Kraft Heinz’s 4Q17 earnings benefited from its cost-saving initiatives. Favorable pricing and lower overhead costs further supported its quarterly EPS. However, lower shipments across multiple categories, increased marketing spending, and higher-than-expected freight costs remained a drag. Moreover, inflation in commodity prices—especially in dairy and nuts—and a 3% YoY rise in the adjusted effective tax rate lowered the company’s EPS.

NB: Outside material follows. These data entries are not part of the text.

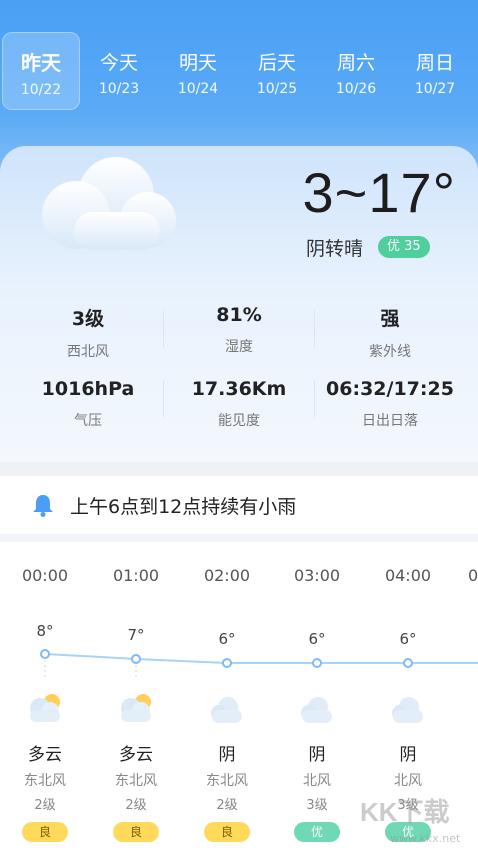 This screenshot has width=478, height=850. What do you see at coordinates (317, 806) in the screenshot?
I see `hour-wind-level: 3级` at bounding box center [317, 806].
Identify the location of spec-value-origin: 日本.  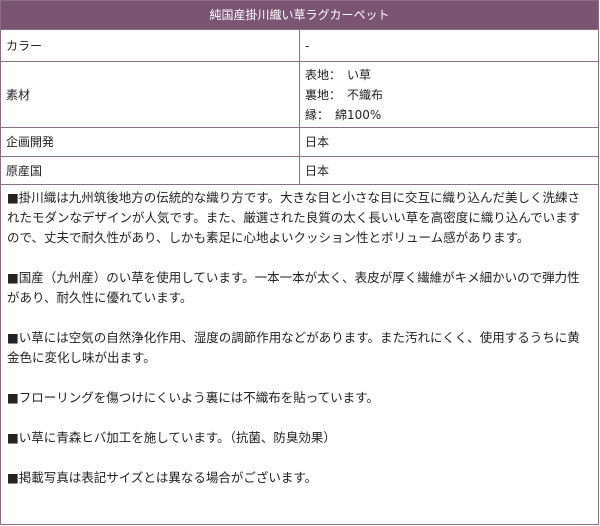
(449, 170).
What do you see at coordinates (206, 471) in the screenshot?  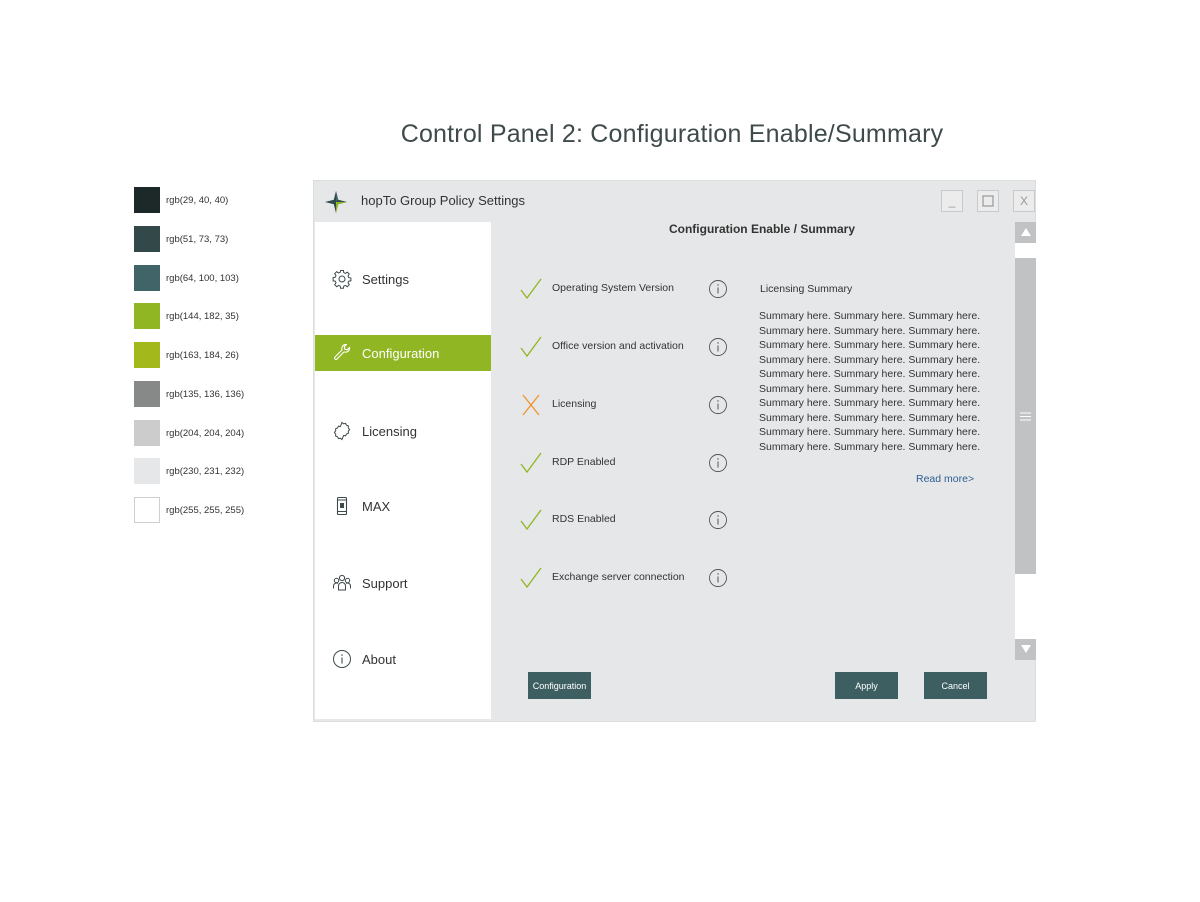 I see `swatch-label: rgb(230, 231, 232)` at bounding box center [206, 471].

In comparison, margin headwinds stemming from weak volumes in the United States, inflation in commodity prices, and higher packaging, manufacturing, and freight costs also dented the bottom line performances of other major packaged food manufacturers. However, a lower tax rate and cost and productivity savings initiatives positively impacted their EPS.

For instance, the Hershey Company’s (HSY) 4Q17 EPS fell on a YoY basis, reflecting increased manufacturing and freight costs. Moreover, the Kellogg Company (K), Mondelēz (MDLZ), and the J. M. Smucker Company’s (SJM) earnings were also negatively impacted by higher transportation expenses. However, increased cost savings drove their EPS higher during their most recent reported quarters.

Outlook

The company’s management expects its EPS to register a YoY rise in 2018 driven by the combination of cost-saving initiatives and a lower tax rate. However, inflation in commodity prices, near-term sales headwinds, and higher freight costs are expected to remain a drag. Moreover, increased interest expenses and investments in growth initiatives could further lower its earnings.